* **Work required**: Transcribe every entry word for word, but drop the pictures.

[Stored items]
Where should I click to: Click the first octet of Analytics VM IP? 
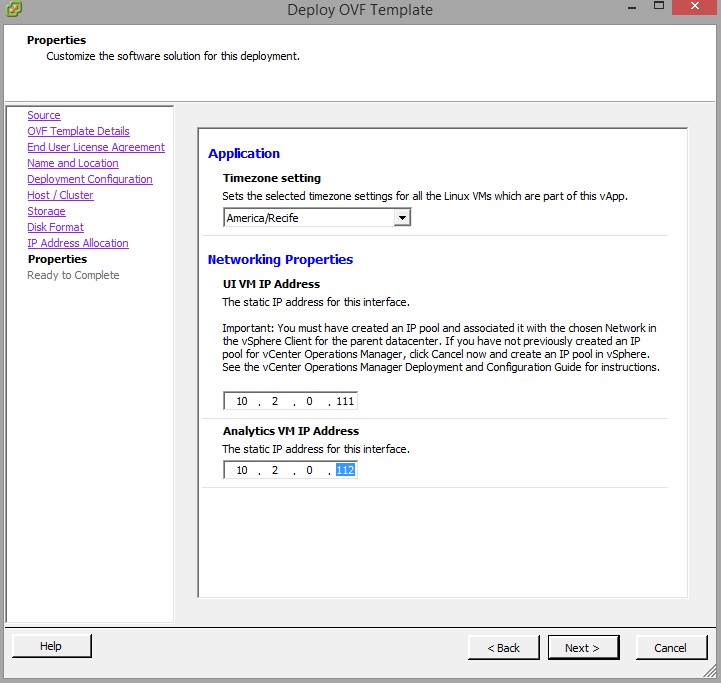pos(242,470)
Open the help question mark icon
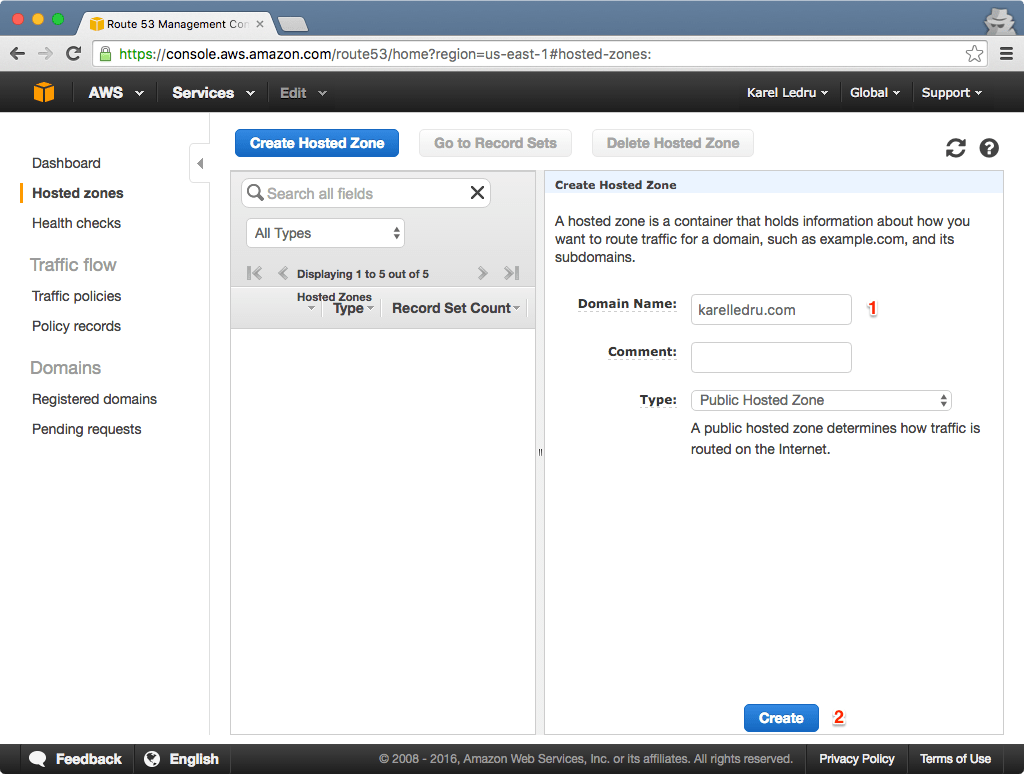1024x774 pixels. [x=989, y=148]
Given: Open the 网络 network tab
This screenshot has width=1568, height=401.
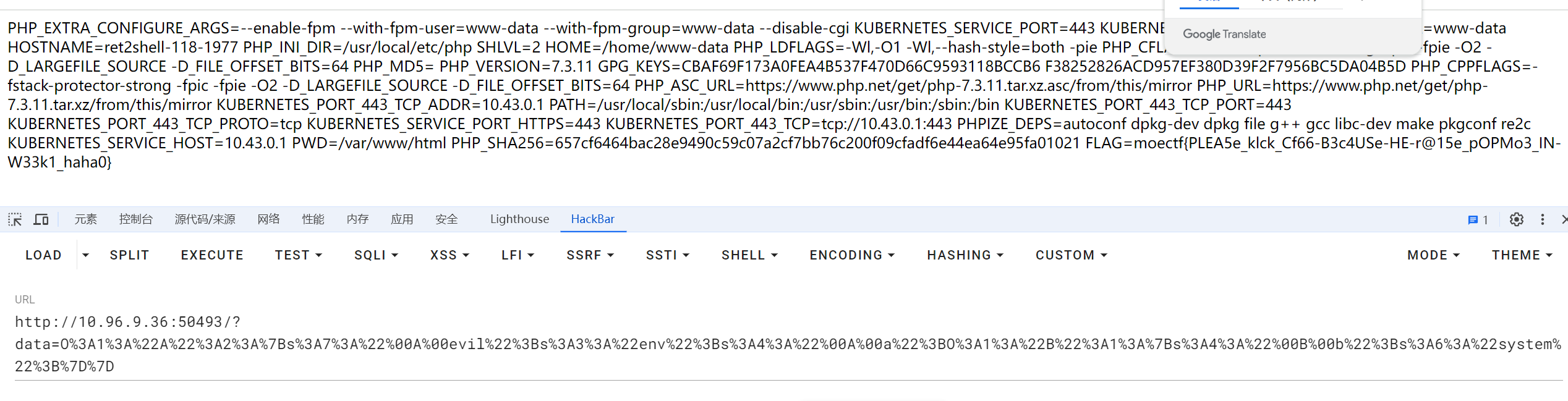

* **Written solution**:
Where should I click to: Click the first octet of Analytics VM IP? 
pos(242,470)
Open the help question mark icon
1024x774 pixels. [x=989, y=148]
Given: Open the 网络 network tab
This screenshot has width=1568, height=401.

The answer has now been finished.